===== Kutipan Sumber

Sayangnya filter informasi maupun media yang dapat memicu kearah negatif sangat kecil dan hampir tidak ada sehingga wajar jika banyak perilaku-perilaku yang menyimpang yang diakibatkan dari media tersebut.

Selain dua faktor tersebut, faktor keluarga dan lingkungan juga memiliki andil dalam menghasilkan tindakan yang baik maupun buruk. Pendidikan dalam keluarga menjadi penting dalam mendidik anak-anak agar memiliki pola pikir dan mental yang tangguh, rasa malu yang tinggi sehingga anak dapat mengenali lingkungan dan memperlakukan seseorang sesuai porsinya. Sehingga hal tersebut meminimalisir seorang anak dapat mudah dirayu atau diimingi-imingi sesuatu. Peran keluarga sayangnya sudah semakin tipis bahkan kabur, karena orangtua sibuk dengan memenuhi kebutuhan ekonomi termasuk ibu di dalamnya yang mau tidak mau harus ikut dalam membantu memenuhi kebutuhan hidup keluarga. Sehingga peran ibu sebagai sekolah pertama bagi anak mulai punah dan berkurang.

Ditambah dengan masyarakat yang acuh terhadap orang-orang hidup disekitarnya, sehingga kontrol masyarakat hilang. Tak heran jika kekerasan yang terjadi pada daerah tempat tinggalnya, mereka tidak mengetahui. Masyarakat yang saat ini cenderung individualis membuat kekerasan maupun kejahatan bisa terjadi kapanpun dan dimanapun.

Dari semua faktor diatas, faktor keamanan yang seharusnya menjadi tugas negara sangat lemah. Jaminan keamanan tidak didapatkan oleh semua masyarakat. Hanya sebagian masyarakat yang dapat mendapat kemanan, itupun dengan membayar jasa keamanan. Negara yang seharusnya menjadi tempat mengadu dan menghukum para pelaku tidak bisa didapatkan secara gratis oleh masyarakat.

==========
===== Catatan Tersedia

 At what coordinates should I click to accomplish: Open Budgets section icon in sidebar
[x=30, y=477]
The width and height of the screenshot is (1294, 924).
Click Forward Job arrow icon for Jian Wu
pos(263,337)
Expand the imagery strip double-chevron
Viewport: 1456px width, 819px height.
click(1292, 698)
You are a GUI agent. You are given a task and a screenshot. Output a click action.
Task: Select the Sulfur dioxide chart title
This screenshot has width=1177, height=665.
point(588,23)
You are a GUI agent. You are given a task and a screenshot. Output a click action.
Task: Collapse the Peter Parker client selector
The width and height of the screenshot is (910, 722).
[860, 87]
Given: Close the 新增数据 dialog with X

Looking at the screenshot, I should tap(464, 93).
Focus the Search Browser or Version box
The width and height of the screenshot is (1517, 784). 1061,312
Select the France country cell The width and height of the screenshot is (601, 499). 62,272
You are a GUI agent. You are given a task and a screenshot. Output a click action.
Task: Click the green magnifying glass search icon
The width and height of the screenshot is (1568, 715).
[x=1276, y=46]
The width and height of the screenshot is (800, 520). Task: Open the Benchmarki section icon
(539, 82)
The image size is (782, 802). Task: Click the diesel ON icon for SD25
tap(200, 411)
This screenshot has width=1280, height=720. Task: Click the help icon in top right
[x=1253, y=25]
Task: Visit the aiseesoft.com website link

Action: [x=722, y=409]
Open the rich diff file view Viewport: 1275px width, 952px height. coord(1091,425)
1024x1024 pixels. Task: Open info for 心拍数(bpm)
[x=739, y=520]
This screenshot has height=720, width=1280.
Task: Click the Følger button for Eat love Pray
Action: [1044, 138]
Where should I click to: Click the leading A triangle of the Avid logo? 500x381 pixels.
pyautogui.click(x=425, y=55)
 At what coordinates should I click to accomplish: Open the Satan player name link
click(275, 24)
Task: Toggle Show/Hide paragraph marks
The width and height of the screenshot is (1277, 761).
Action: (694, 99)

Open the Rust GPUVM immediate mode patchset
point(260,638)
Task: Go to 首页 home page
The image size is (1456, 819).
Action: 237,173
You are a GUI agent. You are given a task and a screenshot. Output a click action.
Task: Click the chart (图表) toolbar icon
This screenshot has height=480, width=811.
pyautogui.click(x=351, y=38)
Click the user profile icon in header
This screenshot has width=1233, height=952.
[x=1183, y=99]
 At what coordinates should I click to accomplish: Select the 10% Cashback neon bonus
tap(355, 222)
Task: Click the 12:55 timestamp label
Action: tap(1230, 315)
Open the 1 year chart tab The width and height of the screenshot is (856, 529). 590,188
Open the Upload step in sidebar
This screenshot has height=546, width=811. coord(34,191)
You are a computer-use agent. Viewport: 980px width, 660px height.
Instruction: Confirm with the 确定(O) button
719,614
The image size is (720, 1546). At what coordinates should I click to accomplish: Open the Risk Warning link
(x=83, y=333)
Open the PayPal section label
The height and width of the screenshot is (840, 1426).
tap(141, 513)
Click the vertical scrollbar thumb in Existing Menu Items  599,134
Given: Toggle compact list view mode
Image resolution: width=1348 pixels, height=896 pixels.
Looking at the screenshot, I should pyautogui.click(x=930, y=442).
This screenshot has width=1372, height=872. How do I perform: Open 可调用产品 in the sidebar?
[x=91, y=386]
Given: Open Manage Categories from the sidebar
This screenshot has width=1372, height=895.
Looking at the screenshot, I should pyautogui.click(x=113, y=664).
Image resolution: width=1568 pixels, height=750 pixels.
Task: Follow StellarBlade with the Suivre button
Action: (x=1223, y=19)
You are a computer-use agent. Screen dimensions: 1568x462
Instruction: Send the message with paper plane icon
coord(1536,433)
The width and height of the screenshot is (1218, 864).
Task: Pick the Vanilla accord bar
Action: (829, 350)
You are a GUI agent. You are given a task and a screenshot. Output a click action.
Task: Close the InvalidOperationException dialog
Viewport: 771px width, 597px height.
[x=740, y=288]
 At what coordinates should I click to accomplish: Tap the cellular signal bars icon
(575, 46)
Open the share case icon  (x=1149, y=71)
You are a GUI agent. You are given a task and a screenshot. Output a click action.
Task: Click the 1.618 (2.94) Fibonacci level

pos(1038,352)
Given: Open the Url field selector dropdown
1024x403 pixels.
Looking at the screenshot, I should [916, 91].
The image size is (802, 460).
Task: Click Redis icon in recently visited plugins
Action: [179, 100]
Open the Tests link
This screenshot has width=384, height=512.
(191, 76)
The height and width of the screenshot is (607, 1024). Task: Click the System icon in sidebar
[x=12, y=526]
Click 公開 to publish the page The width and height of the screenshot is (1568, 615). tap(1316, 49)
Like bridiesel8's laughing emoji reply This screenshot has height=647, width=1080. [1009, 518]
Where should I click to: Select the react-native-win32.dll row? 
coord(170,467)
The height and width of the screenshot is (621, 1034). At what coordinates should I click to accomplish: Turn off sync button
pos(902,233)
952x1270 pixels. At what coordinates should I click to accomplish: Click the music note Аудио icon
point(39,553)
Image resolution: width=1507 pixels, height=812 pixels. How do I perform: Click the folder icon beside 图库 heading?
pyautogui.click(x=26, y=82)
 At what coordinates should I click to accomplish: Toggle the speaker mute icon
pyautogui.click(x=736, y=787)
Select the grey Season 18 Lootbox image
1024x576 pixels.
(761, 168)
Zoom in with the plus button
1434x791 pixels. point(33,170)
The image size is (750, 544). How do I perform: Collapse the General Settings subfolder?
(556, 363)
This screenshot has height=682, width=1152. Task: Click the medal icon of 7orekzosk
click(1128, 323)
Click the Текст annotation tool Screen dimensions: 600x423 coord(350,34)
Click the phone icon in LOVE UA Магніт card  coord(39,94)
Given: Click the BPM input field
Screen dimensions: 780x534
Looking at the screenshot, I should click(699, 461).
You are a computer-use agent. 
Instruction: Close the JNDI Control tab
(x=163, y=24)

==========

**Perintah Tugas:**
1. Ketik ulang baris-baris catatan dari baris yang memuat "At what coordinates should I click to accomplish: Tap" sampai dengan baris yang memuat "coord(170,467)".
2. Lanjutkan teks tentang faktor-faktor pemicu kekerasan dan kejahatan di masyarakat mulai dari kalimat terakhirnya.

**Jawaban per Tugas:**
1.
 At what coordinates should I click to accomplish: Tap the cellular signal bars icon
(575, 46)
Open the share case icon  (x=1149, y=71)
You are a GUI agent. You are given a task and a screenshot. Output a click action.
Task: Click the 1.618 (2.94) Fibonacci level

pos(1038,352)
Given: Open the Url field selector dropdown
1024x403 pixels.
Looking at the screenshot, I should [916, 91].
The image size is (802, 460).
Task: Click Redis icon in recently visited plugins
Action: [179, 100]
Open the Tests link
This screenshot has width=384, height=512.
(191, 76)
The height and width of the screenshot is (607, 1024). Task: Click the System icon in sidebar
[x=12, y=526]
Click 公開 to publish the page The width and height of the screenshot is (1568, 615). tap(1316, 49)
Like bridiesel8's laughing emoji reply This screenshot has height=647, width=1080. [1009, 518]
Where should I click to: Select the react-native-win32.dll row? 
coord(170,467)

2.
Kekerasan terhadap anak merupakan masalah cabang yang sejatinya berasal dari masalah pokok. Begitu pula faktor-faktor penyebab di atas juga merupakan hasil masalah yang disebabkan oleh masalah utama yakni penerapan sistem kapitalisme yang didasarkan pada sekulerisme (memisahkan agama dari kehidupan). Ketika pemahaman agama tidak menjadi standar, hawa nafsulah yang menjadi penentu. Begitulah ketika liberalisme sebagai turunan dari kapitalisme telah menghilangkan ketakwaan individu. Ketika kapitalisme menjadi landasan dalam kehidupan, setiap orang merasa bebas berbuat semaunya. Agama tidak lagi dijadikan pegangan dalam menjalani kehidupan. Masyarakat pun abai melakukan amar makruf nahi mungkar karena kapitalisme cenderung melahirkan orang-orang individualis.
 
Terlebih lagi, negara dalam sistem rusak ini sangat lemah dalam memperhatikan urusan rakyatnya. Keamanan rakyatnya pun tidak mampu mereka berikan. Mau tidak mau, rakyat harus melindungi dirinya sendiri dan keluarganya. Tidak dipungkiri, memang ada berbagai upaya solusi yang dilakukan, tetapi tidak berhasil, bahkan angka kejahatannya terus meningkat dan makin sadis. Ini karena solusi selama ini tidak menyentuh akar masalah.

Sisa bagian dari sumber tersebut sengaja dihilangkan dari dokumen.